Зосима стихами не занимался – нынче всякий лентяй пишет стихи – молчальник по природе. Не одиночка, в Вологде такие нетопыри водятся в изобилии: леса, реки и белые ночи с комарами замалчивают душу.
Акробат, – выйдешь с ним на Елисейские поля, наше avenue Jean-Baptiste-Clement идет до остановки автобуса «колесом», прохожие только пучат пялки, а автомобили рукой машут, скрежеща: «salaud». Или примется прыгать с палкой через голову, и все на людях, смотреть жутко: вот шею себе свернет, а бережливому страшно за его палку, выдержит ли и надолго ль?
Зосима и фокусы показывает, глазам не поверишь. Не говоря ни слова, воткнет себе в руку английскую булавку, зашпилит и, передохнув, вытащит. И получается только ссадина, ни кровинки.
Много тыкать он не соглашался, а очень это всем нравилось: «проткни еще!» – так скажут: на противоприродное глаз человеческий жаден.
И в хиромантии немножечко понимал: по руке судьбу расскажет – в линиях и загибах по пересеку доберется до самого «было» и «будет». И на картах погадать может. Я ему подсовывал Сведенборга250 и тибетские Бурхан-Мандшишира, – «не годятся». Я понимаю, ему давай не картинки, была б масть и число: самоговорящие картинки закрывают соображение и догадку и гасят игру гадальщика.
С фокусами выступал Зосима на Тверском бульваре, когда по образу «Ломоносова» появился он из Вологды на Москве. Это было в годы «военного коммунизма», и не очухаясь, попал он в клещи кругосветного мошенничества по «бедовому декрету». А пришел он из Вологды в Москву учиться.

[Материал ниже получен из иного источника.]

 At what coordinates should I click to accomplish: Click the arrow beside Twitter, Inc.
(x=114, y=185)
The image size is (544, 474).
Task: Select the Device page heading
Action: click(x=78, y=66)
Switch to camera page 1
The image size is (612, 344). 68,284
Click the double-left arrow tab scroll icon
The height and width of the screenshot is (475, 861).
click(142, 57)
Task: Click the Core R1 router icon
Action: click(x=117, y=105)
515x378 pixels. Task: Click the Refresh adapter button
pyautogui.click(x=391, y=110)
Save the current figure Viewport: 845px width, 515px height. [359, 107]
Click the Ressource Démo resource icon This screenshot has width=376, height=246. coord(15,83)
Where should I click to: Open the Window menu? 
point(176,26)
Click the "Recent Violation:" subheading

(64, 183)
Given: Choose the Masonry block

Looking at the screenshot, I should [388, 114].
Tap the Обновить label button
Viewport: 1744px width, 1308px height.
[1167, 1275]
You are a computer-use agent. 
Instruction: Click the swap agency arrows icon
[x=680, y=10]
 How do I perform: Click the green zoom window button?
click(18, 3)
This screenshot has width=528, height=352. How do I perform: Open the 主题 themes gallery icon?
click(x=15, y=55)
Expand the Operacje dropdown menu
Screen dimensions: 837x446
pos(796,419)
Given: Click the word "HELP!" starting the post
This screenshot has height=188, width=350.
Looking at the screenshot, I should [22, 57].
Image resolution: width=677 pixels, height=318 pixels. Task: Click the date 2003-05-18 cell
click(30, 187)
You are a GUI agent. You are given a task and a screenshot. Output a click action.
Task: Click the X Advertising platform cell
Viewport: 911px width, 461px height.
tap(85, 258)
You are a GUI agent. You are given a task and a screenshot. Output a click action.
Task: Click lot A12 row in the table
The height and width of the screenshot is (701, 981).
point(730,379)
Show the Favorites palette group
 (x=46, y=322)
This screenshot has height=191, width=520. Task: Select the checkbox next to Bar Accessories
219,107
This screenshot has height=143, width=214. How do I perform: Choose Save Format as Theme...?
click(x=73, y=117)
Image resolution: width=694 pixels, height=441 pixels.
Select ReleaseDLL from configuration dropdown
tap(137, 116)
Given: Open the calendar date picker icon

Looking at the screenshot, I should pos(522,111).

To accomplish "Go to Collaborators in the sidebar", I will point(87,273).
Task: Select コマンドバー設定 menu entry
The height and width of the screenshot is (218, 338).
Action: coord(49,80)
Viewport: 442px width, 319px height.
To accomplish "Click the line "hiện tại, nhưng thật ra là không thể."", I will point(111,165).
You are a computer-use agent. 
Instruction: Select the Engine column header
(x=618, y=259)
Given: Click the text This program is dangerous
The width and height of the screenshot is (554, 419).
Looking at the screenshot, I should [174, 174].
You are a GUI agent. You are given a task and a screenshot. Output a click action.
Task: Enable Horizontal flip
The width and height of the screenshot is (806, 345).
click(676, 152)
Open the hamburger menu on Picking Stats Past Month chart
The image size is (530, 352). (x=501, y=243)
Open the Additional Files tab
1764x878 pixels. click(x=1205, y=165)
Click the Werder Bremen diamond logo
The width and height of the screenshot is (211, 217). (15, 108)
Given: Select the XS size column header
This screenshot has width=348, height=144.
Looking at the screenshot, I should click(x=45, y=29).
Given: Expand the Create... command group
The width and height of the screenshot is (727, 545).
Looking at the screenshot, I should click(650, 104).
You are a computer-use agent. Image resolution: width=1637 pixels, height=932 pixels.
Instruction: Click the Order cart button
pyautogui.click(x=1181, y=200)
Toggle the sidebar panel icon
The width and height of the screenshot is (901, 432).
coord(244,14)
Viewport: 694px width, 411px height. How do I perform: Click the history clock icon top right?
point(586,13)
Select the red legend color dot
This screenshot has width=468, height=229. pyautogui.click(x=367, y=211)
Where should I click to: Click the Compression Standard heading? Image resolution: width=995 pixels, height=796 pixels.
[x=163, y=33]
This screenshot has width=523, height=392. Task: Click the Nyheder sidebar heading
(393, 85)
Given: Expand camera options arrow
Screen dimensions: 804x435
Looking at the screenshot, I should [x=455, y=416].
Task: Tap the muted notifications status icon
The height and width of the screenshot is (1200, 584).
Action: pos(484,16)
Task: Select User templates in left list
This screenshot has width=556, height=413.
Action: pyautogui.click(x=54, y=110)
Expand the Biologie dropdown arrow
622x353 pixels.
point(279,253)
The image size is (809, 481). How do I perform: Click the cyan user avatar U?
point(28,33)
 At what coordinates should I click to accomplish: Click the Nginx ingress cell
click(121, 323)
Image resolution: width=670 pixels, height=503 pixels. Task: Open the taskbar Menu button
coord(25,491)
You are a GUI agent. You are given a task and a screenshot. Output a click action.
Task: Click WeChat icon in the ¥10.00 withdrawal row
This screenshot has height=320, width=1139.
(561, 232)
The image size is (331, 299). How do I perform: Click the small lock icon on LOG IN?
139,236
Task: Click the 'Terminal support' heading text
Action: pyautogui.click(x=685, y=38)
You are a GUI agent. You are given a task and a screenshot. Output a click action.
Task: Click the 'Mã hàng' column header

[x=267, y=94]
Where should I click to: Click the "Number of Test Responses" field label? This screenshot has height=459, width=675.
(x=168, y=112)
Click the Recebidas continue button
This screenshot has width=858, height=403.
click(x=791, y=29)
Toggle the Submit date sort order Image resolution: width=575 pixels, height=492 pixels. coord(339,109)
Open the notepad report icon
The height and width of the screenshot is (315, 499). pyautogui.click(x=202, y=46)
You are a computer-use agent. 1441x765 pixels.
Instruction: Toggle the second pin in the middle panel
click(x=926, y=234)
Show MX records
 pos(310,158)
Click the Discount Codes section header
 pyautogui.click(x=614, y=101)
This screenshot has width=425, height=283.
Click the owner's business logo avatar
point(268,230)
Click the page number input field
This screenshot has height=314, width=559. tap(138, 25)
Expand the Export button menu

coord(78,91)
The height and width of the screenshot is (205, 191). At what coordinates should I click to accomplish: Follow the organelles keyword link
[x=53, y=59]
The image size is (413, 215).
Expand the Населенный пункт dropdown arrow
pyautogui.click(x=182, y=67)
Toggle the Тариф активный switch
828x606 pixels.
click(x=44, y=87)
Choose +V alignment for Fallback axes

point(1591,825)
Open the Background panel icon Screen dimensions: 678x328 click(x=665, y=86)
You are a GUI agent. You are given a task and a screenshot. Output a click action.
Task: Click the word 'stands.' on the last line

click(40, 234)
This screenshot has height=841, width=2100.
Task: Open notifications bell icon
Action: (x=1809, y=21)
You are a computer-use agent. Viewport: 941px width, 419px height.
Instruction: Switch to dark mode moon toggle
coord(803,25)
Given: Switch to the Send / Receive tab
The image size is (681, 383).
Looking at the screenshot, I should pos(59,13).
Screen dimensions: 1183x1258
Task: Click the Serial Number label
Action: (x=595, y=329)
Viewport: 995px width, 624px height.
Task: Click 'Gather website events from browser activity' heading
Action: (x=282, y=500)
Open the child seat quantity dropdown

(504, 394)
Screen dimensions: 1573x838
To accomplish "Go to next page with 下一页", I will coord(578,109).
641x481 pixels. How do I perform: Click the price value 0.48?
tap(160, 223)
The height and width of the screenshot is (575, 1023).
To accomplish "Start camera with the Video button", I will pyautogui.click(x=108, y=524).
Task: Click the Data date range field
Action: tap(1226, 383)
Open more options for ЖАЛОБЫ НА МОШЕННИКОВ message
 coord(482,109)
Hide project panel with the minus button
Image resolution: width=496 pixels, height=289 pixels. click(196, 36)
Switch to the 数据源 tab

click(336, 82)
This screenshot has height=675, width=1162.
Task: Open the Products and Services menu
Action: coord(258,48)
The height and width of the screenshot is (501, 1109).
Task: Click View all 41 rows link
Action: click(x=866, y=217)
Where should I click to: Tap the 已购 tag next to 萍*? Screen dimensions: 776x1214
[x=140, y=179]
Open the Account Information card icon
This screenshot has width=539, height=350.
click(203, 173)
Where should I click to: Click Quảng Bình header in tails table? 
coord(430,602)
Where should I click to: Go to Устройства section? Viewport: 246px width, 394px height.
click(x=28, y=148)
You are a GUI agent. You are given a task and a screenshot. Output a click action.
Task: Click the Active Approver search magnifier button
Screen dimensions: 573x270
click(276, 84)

Да всему. Как когда-то и я, попав в Университет, мечтал пройти все факультеты. Колесо и палка обратили на себя внимание. И первой премудростью среди наук, которую постиг он, были танцы. Бросил он Тверской бульвар и заделался учителем танцев.
С лица мало заметный: безрастительная, серая вздернутая маска с крепким белым оскалом, но мне знакомое и памятное по старинным гравюрам: шпильманы, игрецы и гудцы. И особенно глаза – побуревшая китайка окружила их, будто выжжено, а из выжига бесцветные, они светили и таращились.
Жадность его к образованию, все знать и всему научиться, превысила всякие примеры из нравоучительных книжек: он садился за книгу и не прерывал чтения, пока не кончит, случалось – с утра до глубокой ночи.
Появление в России за последние годы «Бенедиктинских» ученых трудов с указателями только и мыслимо при таком вот упорстве и непрерывности.
Вечерами, как всегда, я читал вслух. С каким неморгающим вниманием он слушал меня. Особенно его тронула сказка Л. Н. Толстого о «Трех старцах» – это восхищающее чудо – крылья веры, а из Тургенева «Живые мощи» в моей редакции (снимаю сюк и сахар с барской манеры сказа) – какая горечь жизни. И из Слепцова «Питомка» – о утрате и ожесточенных поисках навсегда утраченного.
Зосима, не в пример другим наброжим, помогал нам в хозяйстве. Впрочем, мы были исключением. В Париже с кем только он не познакомился, и все были для него «сосок»: ему надо было всех использовать и урвать все, что только возможно, чтобы осуществить свою заветную мечту.
Он приехал в Париж вовсе не для того, чтобы учиться, а чтобы, как сам он признавался, «стереть в порошок Европу» и своим акробатическим искусством побить морду и самому первому европейскому гимнасту.
Время показало, что на «колесо» и «перепрыгную палку» зевали только мы, да наши булонские соседи, а тем, кто в этих акробатических делах разбирался, ничего особенного, и что тут этого добра не занимать стать. И пришлось подумать о возвращении в Россию.
Прощались мы по-братски, мне было очень жалко Зосиму: размахнуться впустую. В прежние годы ехали в заморские страны уму-разуму набраться, а его дернуло – знай наших!
На эту удочку не один Зосима попался, ну, и в том толк, без задору не проживешь.